More importantly to me is:

B) Signing Bonuses are distorting trade values. There’s something fundamentally wrong when trading a player on June 30th vs July 1st can create big differences in the player value after a July 1st signing bonus.

Simple example: Player on Team A on a $4m AAV contract with one year remaining on their contract is owed $4m total. $3m signing bonus on July 1st and $1m salary.

- Scenario (1) Player is traded on June 30 to Team B. Team B now pays the player $4m and has the $4m AAV cap hit.

- Scenario (2) Player is traded on July 1st to Team B. Team A pays the player $3m and has $0 AAV cap hit. Team B pays the player $1m and has a $4m AAV cap hit.


Scenario (2) is the most warping situation, and it comes up very regularly in recent years. I’ve thought through various ways to address it, but so many possible solutions simply create a different loophole to exploit.

So far the best idea I’ve come up with is: If Team A pays a Player’s Signing Bonus during a season and subsequently Trades that Player to Team B then Team B must repay Team A a pro-rated portion of the Signing Bonus equal to the % of time the Player was on Team A’s roster during the regular season.

This would transform our Scenario (2) into:

- Scenario (2A): Team A pays Player $3m Bonus on July 1st and then Trades Player to Team B. Team B must now pay Team A $3m because the Player spent zero time on Team A’s regular season roster. No financial benefit to Team B or flexing financial power by Team A. Compensation paid and cap hit AAV are identical for both teams.

- Scenario (2B) Team A pays Player $3m Bonus on July 1st and later Trades Player to Team B exactly halfway through the regular season. Team B would have to pay Team A $1.5m (50%) as part of the trade. Both Team A and B end up paying the Player the same total $2m each while also taking a equal $2m cap hit.
 
Last edited:

Ola

Registered User
Apr 10, 2004
34,597
11,595
Sweden
In the end, escrow is only a problem if the players are as financially responsible and aware as the normal 13 y/o.

Really, it shouldn’t be impossible for agents to explain this when a contract is signed.
 

Ted Hoffman

The other Rick Zombo
Dec 15, 2002
29,132
8,536
B) Signing Bonuses are distorting trade values. There’s something fundamentally wrong when trading a player on June 30th vs July 1st can create big differences in the player value after a July 1st signing bonus.

Simple example: Player on Team A on a $4m AAV contract with one year remaining on their contract is owed $4m total. $3m signing bonus on July 1st and $1m salary.

- Scenario (1) Player is traded on June 30 to Team B. Team B now pays the player $4m and has the $4m AAV cap hit.

- Scenario (2) Player is traded on July 1st to Team B. Team A pays the player $3m and has $0 AAV cap hit.
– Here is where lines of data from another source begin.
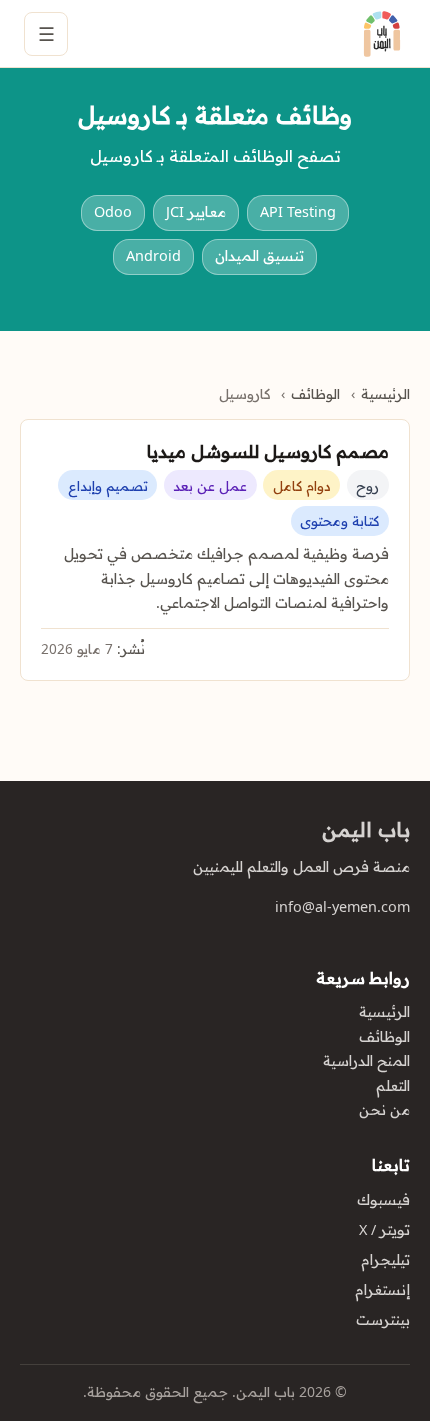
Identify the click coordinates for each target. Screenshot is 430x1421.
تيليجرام (385, 1260)
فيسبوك (383, 1200)
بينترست (383, 1320)
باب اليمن (366, 829)
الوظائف (315, 394)
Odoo (113, 212)
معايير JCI (196, 212)
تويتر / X (384, 1230)
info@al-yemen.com (342, 907)
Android (153, 256)
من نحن (384, 1110)
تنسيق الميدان (259, 256)
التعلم (393, 1086)
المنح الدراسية (366, 1061)
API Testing (298, 212)
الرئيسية (385, 394)
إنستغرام (382, 1290)
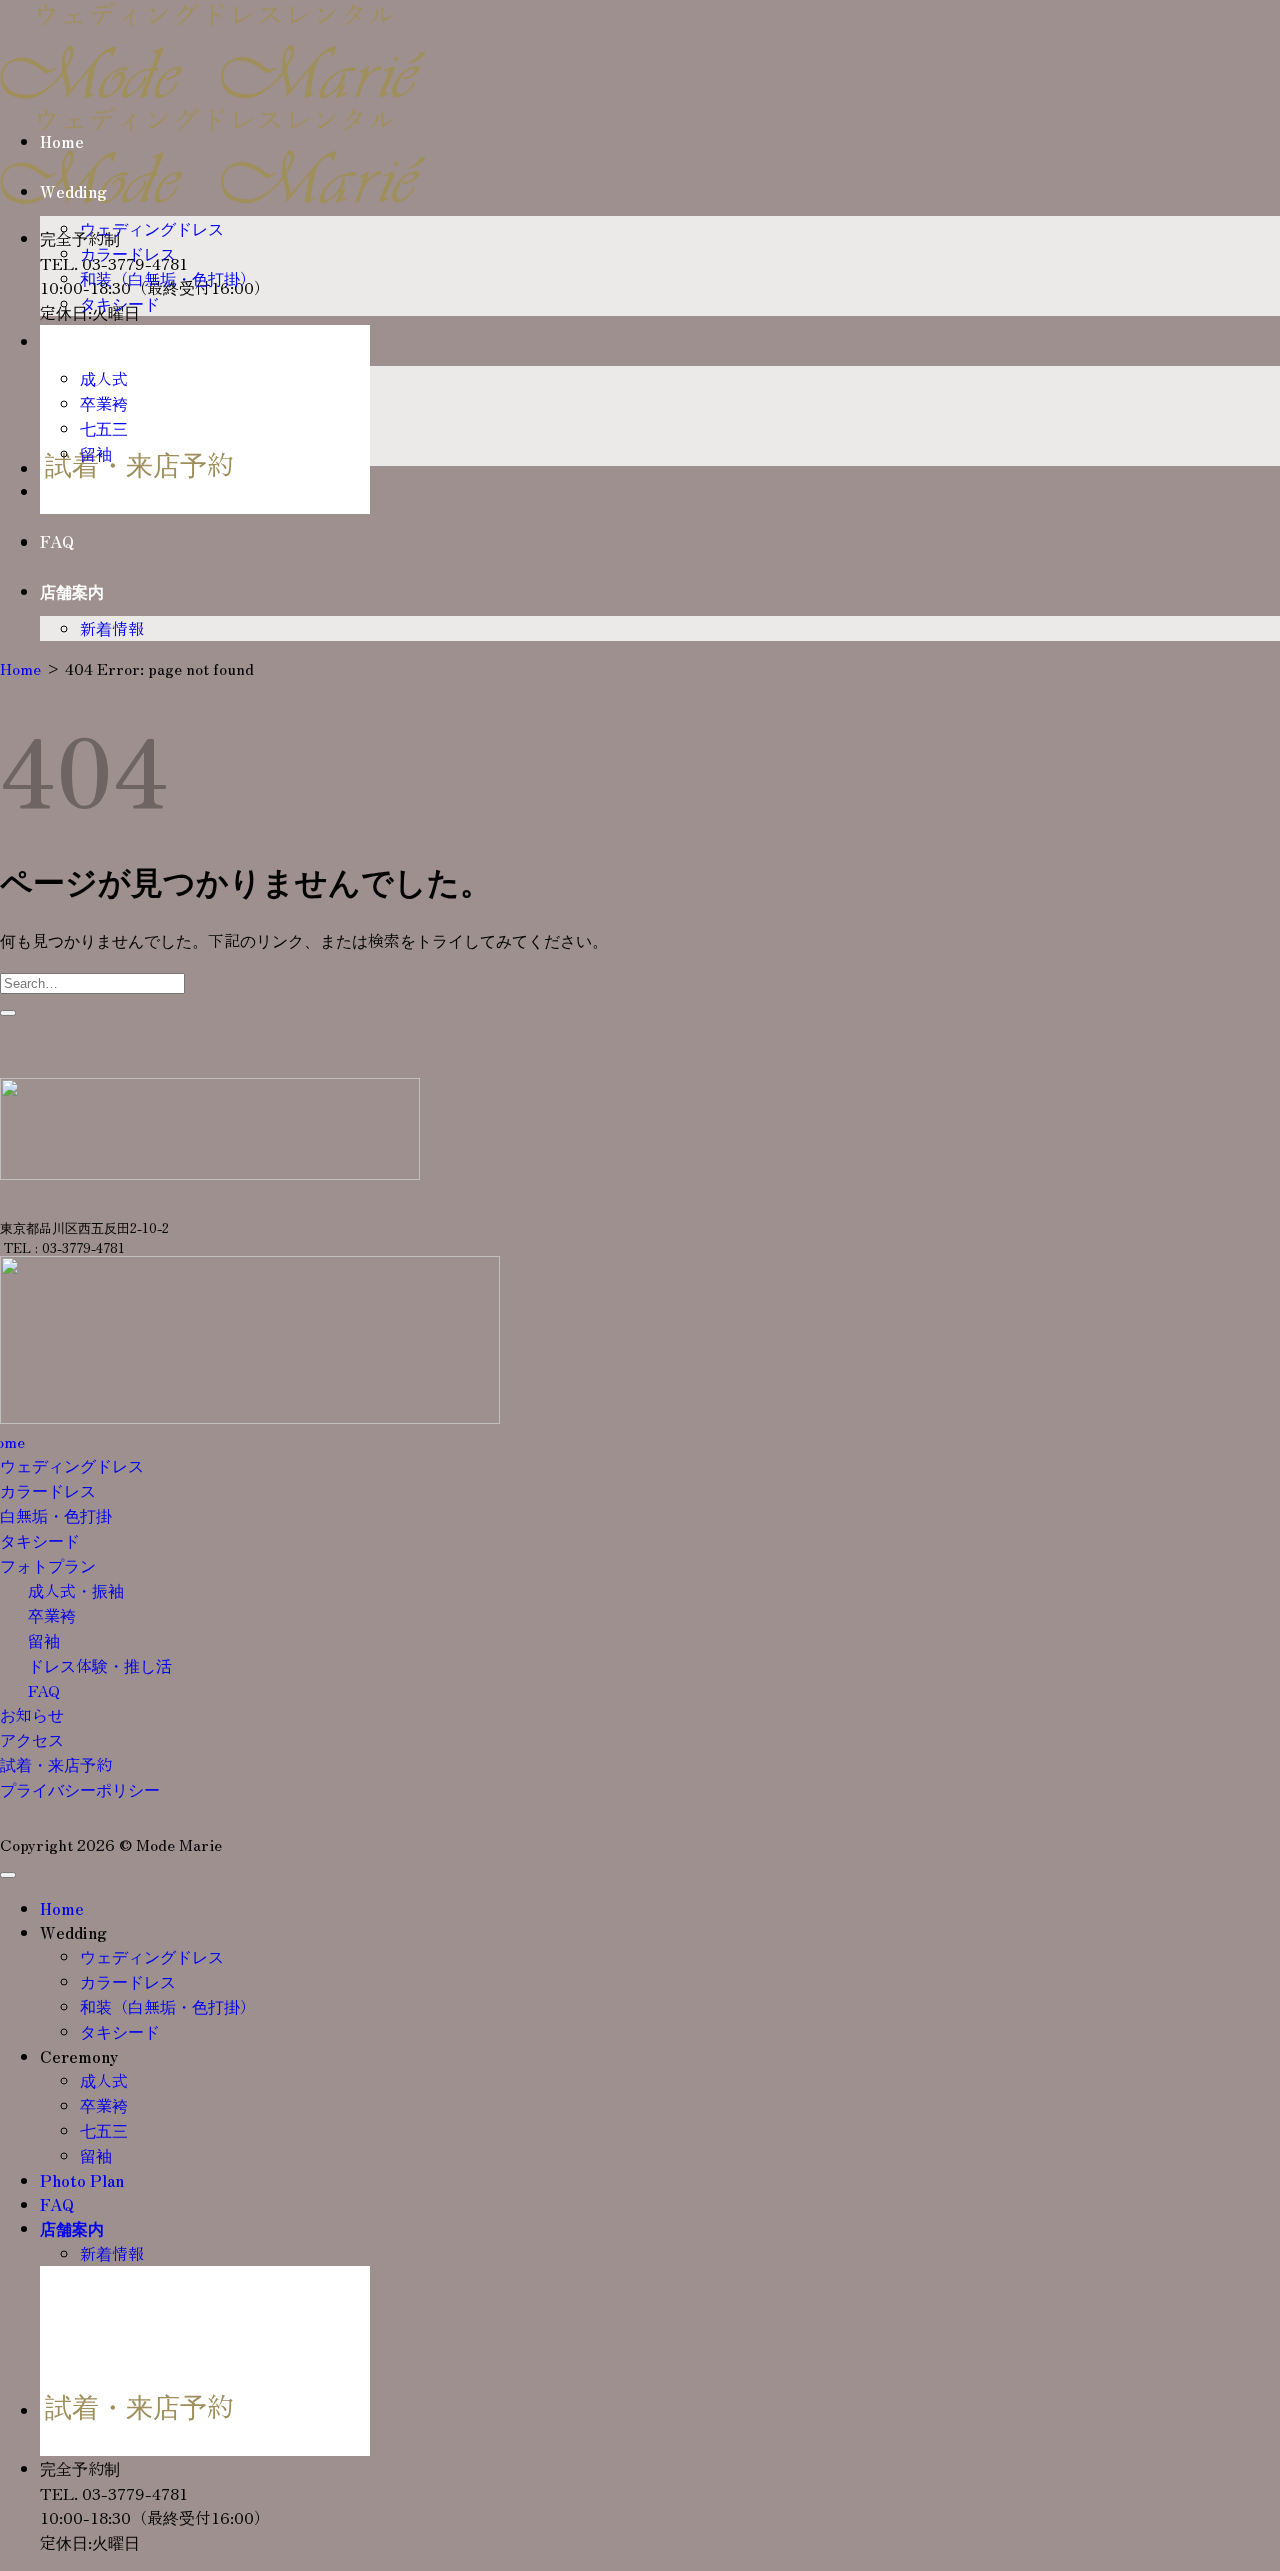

Team B pays the player $1m and has a $4m AAV cap hit.
I'm not really that bothered that Team B is taking the full cap hit in (2). Yeah, they're only paying $1M and incurring 4x that for a cap hit; that's presumably loaded into the trade, though. When the Blues got O'Reilly from Buffalo, the deal was that they'd pay a lower price in exchange for writing the bonus check. Had the Blues not written the check, Buffalo was prepared to just sit on ROR and write the check themselves. (How willing they really were to do that is another discussion.)

Where I might have a problem with signing bonuses is that under the current rules, they arguably are exempt from buyouts. However, the tradeoff is that anyone who wants to execute a buyout of a heavily bonus-laden contract incurs a much more punitive cap charge ... so, I don't know that I'm so bothered by it that I'd say, "that has to be changed." Again, if teams want to handcuff themselves like that, go for it.